TO BE DONE
Copy the data below line for line, without changing anything.

————————

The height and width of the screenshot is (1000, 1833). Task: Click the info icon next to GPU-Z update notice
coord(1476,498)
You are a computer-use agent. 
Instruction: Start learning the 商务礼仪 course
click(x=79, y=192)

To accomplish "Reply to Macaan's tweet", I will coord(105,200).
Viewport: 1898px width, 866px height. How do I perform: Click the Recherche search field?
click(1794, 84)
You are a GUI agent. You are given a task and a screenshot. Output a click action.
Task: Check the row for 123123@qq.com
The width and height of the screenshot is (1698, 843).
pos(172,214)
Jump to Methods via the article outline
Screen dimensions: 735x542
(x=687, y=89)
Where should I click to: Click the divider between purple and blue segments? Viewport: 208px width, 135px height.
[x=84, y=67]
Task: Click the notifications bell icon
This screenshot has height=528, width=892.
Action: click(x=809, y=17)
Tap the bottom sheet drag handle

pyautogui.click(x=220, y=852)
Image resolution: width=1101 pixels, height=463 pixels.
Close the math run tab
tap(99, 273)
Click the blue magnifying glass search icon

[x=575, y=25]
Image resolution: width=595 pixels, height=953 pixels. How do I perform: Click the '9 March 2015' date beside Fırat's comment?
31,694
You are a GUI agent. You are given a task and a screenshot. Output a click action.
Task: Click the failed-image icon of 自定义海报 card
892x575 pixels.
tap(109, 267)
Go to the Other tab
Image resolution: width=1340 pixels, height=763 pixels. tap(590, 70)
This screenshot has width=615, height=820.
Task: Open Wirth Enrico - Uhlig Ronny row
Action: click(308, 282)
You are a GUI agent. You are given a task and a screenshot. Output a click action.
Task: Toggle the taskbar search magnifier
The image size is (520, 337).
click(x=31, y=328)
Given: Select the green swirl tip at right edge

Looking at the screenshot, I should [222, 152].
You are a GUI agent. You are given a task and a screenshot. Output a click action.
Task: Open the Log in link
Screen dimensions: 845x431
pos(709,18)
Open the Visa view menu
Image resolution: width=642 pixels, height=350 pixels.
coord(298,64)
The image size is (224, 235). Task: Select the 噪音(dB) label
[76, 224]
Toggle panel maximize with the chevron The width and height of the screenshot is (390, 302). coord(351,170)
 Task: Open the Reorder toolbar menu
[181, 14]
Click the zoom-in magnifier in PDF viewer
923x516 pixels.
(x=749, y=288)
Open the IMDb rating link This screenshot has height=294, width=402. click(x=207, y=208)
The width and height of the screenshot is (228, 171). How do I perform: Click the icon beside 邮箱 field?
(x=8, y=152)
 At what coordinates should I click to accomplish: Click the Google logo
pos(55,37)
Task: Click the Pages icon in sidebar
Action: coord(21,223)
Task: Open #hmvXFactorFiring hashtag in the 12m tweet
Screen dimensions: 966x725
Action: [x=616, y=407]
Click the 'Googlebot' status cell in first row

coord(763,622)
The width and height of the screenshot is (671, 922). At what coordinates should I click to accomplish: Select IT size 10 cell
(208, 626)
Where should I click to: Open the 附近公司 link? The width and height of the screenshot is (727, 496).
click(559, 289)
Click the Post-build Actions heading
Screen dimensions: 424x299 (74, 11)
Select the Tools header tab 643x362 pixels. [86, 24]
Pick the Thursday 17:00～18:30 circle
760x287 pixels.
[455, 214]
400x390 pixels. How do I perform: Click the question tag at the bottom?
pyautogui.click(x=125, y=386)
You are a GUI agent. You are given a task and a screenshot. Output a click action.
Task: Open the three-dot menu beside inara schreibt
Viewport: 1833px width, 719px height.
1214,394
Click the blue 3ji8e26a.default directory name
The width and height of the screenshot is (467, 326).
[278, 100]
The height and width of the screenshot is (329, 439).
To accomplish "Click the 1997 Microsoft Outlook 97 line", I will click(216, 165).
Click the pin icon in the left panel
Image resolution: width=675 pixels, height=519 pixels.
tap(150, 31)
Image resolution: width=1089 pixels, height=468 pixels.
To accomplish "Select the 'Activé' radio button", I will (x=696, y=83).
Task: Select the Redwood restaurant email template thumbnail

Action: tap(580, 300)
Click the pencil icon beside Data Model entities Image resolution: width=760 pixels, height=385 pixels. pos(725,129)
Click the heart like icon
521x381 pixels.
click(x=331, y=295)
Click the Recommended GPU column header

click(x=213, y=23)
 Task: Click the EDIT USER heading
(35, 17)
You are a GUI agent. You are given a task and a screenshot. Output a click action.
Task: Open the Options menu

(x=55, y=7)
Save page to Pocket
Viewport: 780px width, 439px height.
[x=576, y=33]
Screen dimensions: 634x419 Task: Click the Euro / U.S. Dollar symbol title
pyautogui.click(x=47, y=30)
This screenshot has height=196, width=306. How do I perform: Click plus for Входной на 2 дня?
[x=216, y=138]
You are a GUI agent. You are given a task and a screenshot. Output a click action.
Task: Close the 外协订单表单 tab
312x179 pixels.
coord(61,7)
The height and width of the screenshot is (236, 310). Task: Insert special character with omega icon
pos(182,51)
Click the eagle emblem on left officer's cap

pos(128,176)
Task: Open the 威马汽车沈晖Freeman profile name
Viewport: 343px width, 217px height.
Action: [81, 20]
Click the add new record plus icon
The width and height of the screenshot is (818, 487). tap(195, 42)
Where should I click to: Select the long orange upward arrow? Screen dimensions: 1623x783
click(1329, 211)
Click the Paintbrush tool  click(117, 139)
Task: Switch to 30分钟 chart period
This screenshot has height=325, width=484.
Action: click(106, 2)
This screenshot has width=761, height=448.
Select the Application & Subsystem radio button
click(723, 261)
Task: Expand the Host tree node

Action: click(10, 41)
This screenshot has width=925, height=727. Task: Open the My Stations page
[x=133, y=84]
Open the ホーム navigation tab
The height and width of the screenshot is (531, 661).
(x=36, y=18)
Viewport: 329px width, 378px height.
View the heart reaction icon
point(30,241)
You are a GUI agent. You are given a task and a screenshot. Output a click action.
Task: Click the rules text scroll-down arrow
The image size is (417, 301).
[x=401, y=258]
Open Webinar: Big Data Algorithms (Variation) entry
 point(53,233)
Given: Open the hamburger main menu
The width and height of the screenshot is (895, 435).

————————

FINISHED EXERCISE
The height and width of the screenshot is (1000, 1833). Task: Click the info icon next to GPU-Z update notice
coord(1476,498)
You are a computer-use agent. 
Instruction: Start learning the 商务礼仪 course
click(x=79, y=192)

To accomplish "Reply to Macaan's tweet", I will coord(105,200).
Viewport: 1898px width, 866px height. How do I perform: Click the Recherche search field?
click(1794, 84)
You are a GUI agent. You are given a task and a screenshot. Output a click action.
Task: Check the row for 123123@qq.com
The width and height of the screenshot is (1698, 843).
pos(172,214)
Jump to Methods via the article outline
Screen dimensions: 735x542
(x=687, y=89)
Where should I click to: Click the divider between purple and blue segments? Viewport: 208px width, 135px height.
[x=84, y=67]
Task: Click the notifications bell icon
This screenshot has height=528, width=892.
Action: click(x=809, y=17)
Tap the bottom sheet drag handle

pyautogui.click(x=220, y=852)
Image resolution: width=1101 pixels, height=463 pixels.
Close the math run tab
tap(99, 273)
Click the blue magnifying glass search icon

[x=575, y=25]
Image resolution: width=595 pixels, height=953 pixels. How do I perform: Click the '9 March 2015' date beside Fırat's comment?
31,694
You are a GUI agent. You are given a task and a screenshot. Output a click action.
Task: Click the failed-image icon of 自定义海报 card
892x575 pixels.
tap(109, 267)
Go to the Other tab
Image resolution: width=1340 pixels, height=763 pixels. tap(590, 70)
This screenshot has width=615, height=820.
Task: Open Wirth Enrico - Uhlig Ronny row
Action: click(308, 282)
You are a GUI agent. You are given a task and a screenshot. Output a click action.
Task: Toggle the taskbar search magnifier
The image size is (520, 337).
click(x=31, y=328)
Given: Select the green swirl tip at right edge

Looking at the screenshot, I should [222, 152].
You are a GUI agent. You are given a task and a screenshot. Output a click action.
Task: Open the Log in link
Screen dimensions: 845x431
pos(709,18)
Open the Visa view menu
Image resolution: width=642 pixels, height=350 pixels.
coord(298,64)
The image size is (224, 235). Task: Select the 噪音(dB) label
[76, 224]
Toggle panel maximize with the chevron The width and height of the screenshot is (390, 302). coord(351,170)
 Task: Open the Reorder toolbar menu
[181, 14]
Click the zoom-in magnifier in PDF viewer
923x516 pixels.
(x=749, y=288)
Open the IMDb rating link This screenshot has height=294, width=402. click(x=207, y=208)
The width and height of the screenshot is (228, 171). How do I perform: Click the icon beside 邮箱 field?
(x=8, y=152)
 At what coordinates should I click to accomplish: Click the Google logo
pos(55,37)
Task: Click the Pages icon in sidebar
Action: coord(21,223)
Task: Open #hmvXFactorFiring hashtag in the 12m tweet
Screen dimensions: 966x725
Action: [x=616, y=407]
Click the 'Googlebot' status cell in first row

coord(763,622)
The width and height of the screenshot is (671, 922). At what coordinates should I click to accomplish: Select IT size 10 cell
(208, 626)
Where should I click to: Open the 附近公司 link? The width and height of the screenshot is (727, 496).
click(559, 289)
Click the Post-build Actions heading
Screen dimensions: 424x299 (74, 11)
Select the Tools header tab 643x362 pixels. [86, 24]
Pick the Thursday 17:00～18:30 circle
760x287 pixels.
[455, 214]
400x390 pixels. How do I perform: Click the question tag at the bottom?
pyautogui.click(x=125, y=386)
You are a GUI agent. You are given a task and a screenshot. Output a click action.
Task: Open the three-dot menu beside inara schreibt
Viewport: 1833px width, 719px height.
1214,394
Click the blue 3ji8e26a.default directory name
The width and height of the screenshot is (467, 326).
[278, 100]
The height and width of the screenshot is (329, 439).
To accomplish "Click the 1997 Microsoft Outlook 97 line", I will click(216, 165).
Click the pin icon in the left panel
Image resolution: width=675 pixels, height=519 pixels.
tap(150, 31)
Image resolution: width=1089 pixels, height=468 pixels.
To accomplish "Select the 'Activé' radio button", I will (x=696, y=83).
Task: Select the Redwood restaurant email template thumbnail

Action: tap(580, 300)
Click the pencil icon beside Data Model entities Image resolution: width=760 pixels, height=385 pixels. pos(725,129)
Click the heart like icon
521x381 pixels.
click(x=331, y=295)
Click the Recommended GPU column header

click(x=213, y=23)
 Task: Click the EDIT USER heading
(35, 17)
You are a GUI agent. You are given a task and a screenshot. Output a click action.
Task: Open the Options menu

(x=55, y=7)
Save page to Pocket
Viewport: 780px width, 439px height.
[x=576, y=33]
Screen dimensions: 634x419 Task: Click the Euro / U.S. Dollar symbol title
pyautogui.click(x=47, y=30)
This screenshot has height=196, width=306. How do I perform: Click plus for Входной на 2 дня?
[x=216, y=138]
You are a GUI agent. You are given a task and a screenshot. Output a click action.
Task: Close the 外协订单表单 tab
312x179 pixels.
coord(61,7)
The height and width of the screenshot is (236, 310). Task: Insert special character with omega icon
pos(182,51)
Click the eagle emblem on left officer's cap

pos(128,176)
Task: Open the 威马汽车沈晖Freeman profile name
Viewport: 343px width, 217px height.
Action: [81, 20]
Click the add new record plus icon
The width and height of the screenshot is (818, 487). tap(195, 42)
Where should I click to: Select the long orange upward arrow? Screen dimensions: 1623x783
click(1329, 211)
Click the Paintbrush tool  click(117, 139)
Task: Switch to 30分钟 chart period
This screenshot has height=325, width=484.
Action: click(106, 2)
This screenshot has width=761, height=448.
Select the Application & Subsystem radio button
click(723, 261)
Task: Expand the Host tree node

Action: click(10, 41)
This screenshot has width=925, height=727. Task: Open the My Stations page
[x=133, y=84]
Open the ホーム navigation tab
The height and width of the screenshot is (531, 661).
(x=36, y=18)
Viewport: 329px width, 378px height.
View the heart reaction icon
point(30,241)
You are a GUI agent. You are given a task and a screenshot. Output a click action.
Task: Click the rules text scroll-down arrow
The image size is (417, 301).
[x=401, y=258]
Open Webinar: Big Data Algorithms (Variation) entry
 point(53,233)
Given: Open the hamburger main menu
The width and height of the screenshot is (895, 435).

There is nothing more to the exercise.